> YOUR ASSIGNMENT: Copy out, word for word, the lines of the listing from the line with "pixels, height=405 pixels." to the line with "coordinates (263, 108).", both included, and leave out the pictures.

--- GIVEN RECORDS ---

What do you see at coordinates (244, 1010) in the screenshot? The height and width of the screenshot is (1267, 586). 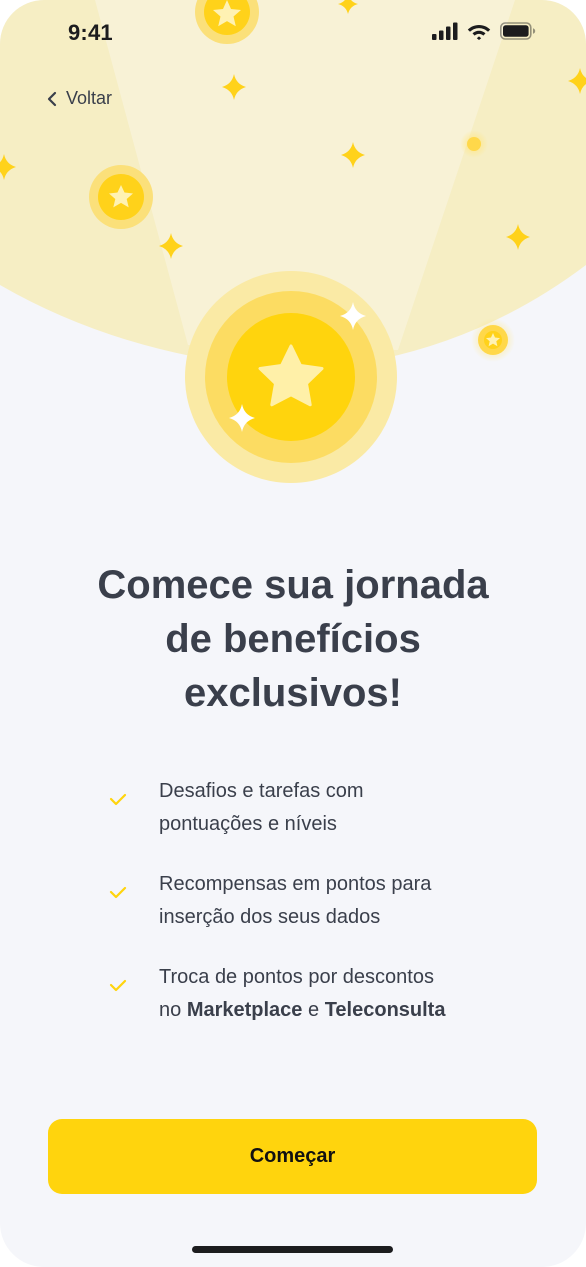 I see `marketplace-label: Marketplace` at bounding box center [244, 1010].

---
--- GIVEN RECORDS ---

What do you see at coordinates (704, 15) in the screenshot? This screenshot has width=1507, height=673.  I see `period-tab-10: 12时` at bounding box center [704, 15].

---
--- GIVEN RECORDS ---

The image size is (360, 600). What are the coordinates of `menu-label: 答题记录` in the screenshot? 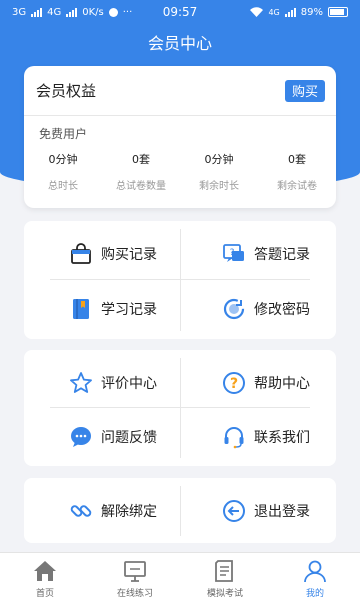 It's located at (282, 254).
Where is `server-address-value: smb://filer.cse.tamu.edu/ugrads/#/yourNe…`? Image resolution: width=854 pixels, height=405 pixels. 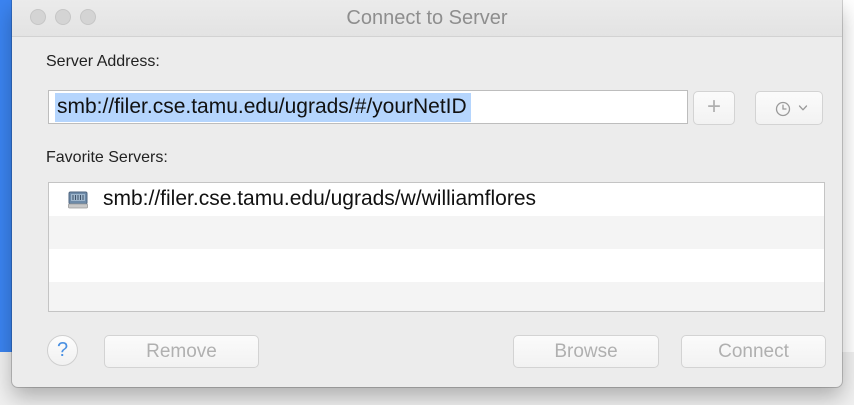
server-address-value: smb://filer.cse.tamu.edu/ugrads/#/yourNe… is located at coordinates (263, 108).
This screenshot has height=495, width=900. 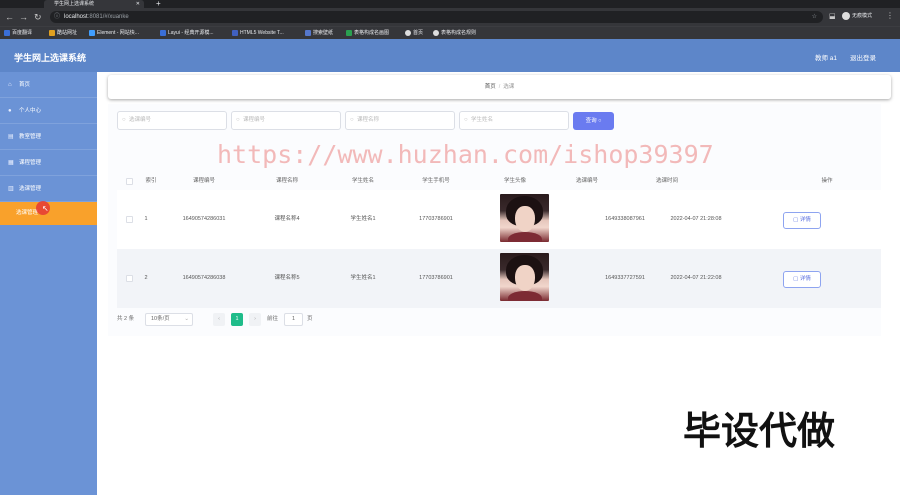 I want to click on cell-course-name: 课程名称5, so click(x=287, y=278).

---

> EXPECTED ANSWER:
Where is `server-address-value: smb://filer.cse.tamu.edu/ugrads/#/yourNe…`? Image resolution: width=854 pixels, height=405 pixels. 
server-address-value: smb://filer.cse.tamu.edu/ugrads/#/yourNe… is located at coordinates (263, 108).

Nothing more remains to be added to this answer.